Parts of the exercise -
(1) Retype the passage on Shtif's view of Hebrew in Yiddish, from "While Shtif considered" up to and including "demand for dehebraization.".
(2) In the passage on Shtif's view of Hebrew in Yiddish, list the economically and culturally dominant social strata that Shtif says carried out the hebraization of Yiddish.

Selected excerpt -
- - - - - - -

Based on a thorough lexical analysis of the Semitic component in Yiddish, Shtif argues in his article that the Semitic-derived vocabulary in Yiddish were mainly used for religious and spiritual matters, rarely relating to the “real world of things and deeds,”46 or to the world of the working man.47 More significantly, Shtif claims that the Hebrew elements were intentionally introduced into Yiddish from the 15th century on by “the higher classes” in Jewish society. This process of “hebraization,” as he calls it, was carried out “not by the ‘masses,’ and most certainly not by the working man—the shoemaker, the tailor, the domestic worker, the maidservant,”48 but rather by “the economically and culturally dominant social strata: the middle class, the rich merchants, the religious functionaries, the scholars.”49

According to Shtif, the “hebraization” of Yiddish was part of a class struggle,50 in which the Semitic component was an instrument of what he terms “the aristocratic class.” Shtif goes so far as to call this historical process an “invasion of the scholarly Hebrew” into Yiddish51 or “the Hebrew occupation of Yiddish.”52

This, however, was bound to change: “with the advent of the Jewish working class and of the Jewish workers movement, the Hebrew vocabulary [in Yiddish] declines both in number and in weight, [together with other archaic expressions] which do not accord with the life and struggle of the working class.”53 While large parts of the old Hebrew vocabulary in Yiddish has become superfluous, he writes, “the working class has created a new language, with a minimum of Hebrew elements.” This time, Shtif claims, this process takes place without any conscious language policy: “that which is foreign to the life and struggle of the new class has declined by itself.”54

While Shtif considered the reduction of the Semitic component in Yiddish in the Soviet Union to be the necessary outcome of an historical process, his claim that Yiddish could do with no more than “several hundred Hebrew words and expressions”55 can be taken as an implicit demand for dehebraization.

- - - - - - -

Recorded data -
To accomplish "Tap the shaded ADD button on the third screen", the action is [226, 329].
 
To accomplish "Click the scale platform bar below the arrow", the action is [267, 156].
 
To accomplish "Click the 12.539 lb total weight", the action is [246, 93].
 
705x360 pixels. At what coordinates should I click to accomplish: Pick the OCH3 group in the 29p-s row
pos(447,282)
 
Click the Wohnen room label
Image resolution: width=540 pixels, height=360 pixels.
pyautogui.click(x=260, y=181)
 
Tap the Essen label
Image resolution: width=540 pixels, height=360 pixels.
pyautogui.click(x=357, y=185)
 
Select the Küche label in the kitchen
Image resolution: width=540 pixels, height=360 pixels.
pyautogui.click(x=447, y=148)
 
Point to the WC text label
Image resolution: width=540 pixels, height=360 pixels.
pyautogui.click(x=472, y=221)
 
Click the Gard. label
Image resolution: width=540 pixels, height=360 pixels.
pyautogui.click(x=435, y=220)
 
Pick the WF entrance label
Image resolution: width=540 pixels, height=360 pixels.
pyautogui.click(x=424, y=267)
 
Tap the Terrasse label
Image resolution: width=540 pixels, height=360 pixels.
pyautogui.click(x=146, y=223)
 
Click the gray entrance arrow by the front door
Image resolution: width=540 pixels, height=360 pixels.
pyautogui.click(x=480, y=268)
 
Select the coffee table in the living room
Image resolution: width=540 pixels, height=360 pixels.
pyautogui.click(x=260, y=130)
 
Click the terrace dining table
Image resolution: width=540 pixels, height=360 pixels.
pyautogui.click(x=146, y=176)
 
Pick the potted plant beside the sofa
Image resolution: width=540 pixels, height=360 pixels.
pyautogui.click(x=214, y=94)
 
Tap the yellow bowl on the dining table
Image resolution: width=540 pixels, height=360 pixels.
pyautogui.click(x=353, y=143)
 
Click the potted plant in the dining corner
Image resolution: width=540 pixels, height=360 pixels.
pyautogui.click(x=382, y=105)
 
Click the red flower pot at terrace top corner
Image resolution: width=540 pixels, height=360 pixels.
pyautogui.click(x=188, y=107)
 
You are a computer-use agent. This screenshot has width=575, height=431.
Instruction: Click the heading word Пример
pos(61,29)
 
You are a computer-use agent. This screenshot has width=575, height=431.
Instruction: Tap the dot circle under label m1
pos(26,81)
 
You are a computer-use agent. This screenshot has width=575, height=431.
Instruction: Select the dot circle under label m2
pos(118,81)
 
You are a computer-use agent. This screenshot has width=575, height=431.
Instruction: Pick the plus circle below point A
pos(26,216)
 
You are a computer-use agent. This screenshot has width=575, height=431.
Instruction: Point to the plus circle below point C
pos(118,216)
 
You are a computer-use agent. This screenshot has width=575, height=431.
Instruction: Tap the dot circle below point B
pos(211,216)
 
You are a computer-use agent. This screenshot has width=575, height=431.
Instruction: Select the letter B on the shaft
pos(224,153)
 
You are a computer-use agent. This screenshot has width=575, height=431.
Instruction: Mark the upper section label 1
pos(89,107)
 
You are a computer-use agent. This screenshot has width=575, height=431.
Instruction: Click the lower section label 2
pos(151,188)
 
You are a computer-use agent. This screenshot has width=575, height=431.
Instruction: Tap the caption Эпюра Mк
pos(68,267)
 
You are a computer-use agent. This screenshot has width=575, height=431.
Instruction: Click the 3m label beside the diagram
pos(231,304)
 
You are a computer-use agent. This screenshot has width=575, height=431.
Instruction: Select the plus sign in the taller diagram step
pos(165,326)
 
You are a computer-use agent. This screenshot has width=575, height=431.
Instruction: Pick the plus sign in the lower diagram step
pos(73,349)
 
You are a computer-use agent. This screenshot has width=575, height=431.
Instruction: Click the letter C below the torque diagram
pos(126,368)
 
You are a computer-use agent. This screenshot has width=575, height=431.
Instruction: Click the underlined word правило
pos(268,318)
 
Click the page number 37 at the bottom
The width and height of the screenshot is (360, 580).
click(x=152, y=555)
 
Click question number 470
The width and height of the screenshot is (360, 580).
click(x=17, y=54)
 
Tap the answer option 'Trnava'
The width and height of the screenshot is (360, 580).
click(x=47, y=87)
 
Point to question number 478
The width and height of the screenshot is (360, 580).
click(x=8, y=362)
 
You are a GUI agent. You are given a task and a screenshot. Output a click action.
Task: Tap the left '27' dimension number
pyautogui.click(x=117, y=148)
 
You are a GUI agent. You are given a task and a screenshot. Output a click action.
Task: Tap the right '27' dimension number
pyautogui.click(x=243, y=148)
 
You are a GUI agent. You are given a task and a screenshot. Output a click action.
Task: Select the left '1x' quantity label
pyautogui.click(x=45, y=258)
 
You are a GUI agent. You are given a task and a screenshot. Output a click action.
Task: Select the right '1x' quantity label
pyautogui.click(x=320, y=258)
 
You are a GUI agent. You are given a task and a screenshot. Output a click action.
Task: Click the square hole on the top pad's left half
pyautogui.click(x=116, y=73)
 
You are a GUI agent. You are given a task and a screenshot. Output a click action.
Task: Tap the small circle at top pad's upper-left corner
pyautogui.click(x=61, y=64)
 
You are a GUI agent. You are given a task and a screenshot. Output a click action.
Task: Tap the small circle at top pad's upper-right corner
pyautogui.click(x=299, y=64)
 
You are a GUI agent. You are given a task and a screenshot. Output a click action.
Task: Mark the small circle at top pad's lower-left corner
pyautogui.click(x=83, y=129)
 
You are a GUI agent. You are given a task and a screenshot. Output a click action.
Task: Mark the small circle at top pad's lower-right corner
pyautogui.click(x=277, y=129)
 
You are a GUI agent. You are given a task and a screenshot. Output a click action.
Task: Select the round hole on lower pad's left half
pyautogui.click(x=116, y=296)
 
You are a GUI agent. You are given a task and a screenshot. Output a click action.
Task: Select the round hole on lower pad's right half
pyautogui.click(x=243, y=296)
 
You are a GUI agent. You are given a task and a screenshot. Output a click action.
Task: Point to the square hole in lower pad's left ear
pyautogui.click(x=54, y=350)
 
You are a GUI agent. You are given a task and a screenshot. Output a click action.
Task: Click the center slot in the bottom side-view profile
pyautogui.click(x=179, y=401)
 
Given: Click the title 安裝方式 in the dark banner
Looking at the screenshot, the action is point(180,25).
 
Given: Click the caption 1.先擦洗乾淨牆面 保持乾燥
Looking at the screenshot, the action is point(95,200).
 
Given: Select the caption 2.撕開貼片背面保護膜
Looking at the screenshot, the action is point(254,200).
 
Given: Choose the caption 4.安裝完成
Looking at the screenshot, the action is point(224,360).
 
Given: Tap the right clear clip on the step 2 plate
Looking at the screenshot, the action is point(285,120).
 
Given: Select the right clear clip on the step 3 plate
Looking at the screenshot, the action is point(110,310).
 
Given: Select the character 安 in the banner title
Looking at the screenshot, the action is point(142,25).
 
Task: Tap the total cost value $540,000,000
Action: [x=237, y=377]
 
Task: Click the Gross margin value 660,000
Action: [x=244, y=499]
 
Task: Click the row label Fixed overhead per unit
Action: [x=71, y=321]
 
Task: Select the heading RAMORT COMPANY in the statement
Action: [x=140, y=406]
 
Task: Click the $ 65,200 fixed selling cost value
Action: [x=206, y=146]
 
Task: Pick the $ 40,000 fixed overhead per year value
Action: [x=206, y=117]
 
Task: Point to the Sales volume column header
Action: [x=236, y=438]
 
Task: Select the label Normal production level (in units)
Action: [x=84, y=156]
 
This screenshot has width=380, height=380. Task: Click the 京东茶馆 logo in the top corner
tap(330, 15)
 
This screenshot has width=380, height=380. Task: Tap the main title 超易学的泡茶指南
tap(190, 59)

- - - - - - -

In response -
(1)
While Shtif considered the reduction of the Semitic component in Yiddish in the Soviet Union to be the necessary outcome of an historical process, his claim that Yiddish could do with no more than “several hundred Hebrew words and expressions”55 can be taken as an implicit demand for dehebraization.

(2)
- the middle class
- the rich merchants
- the religious functionaries
- the scholars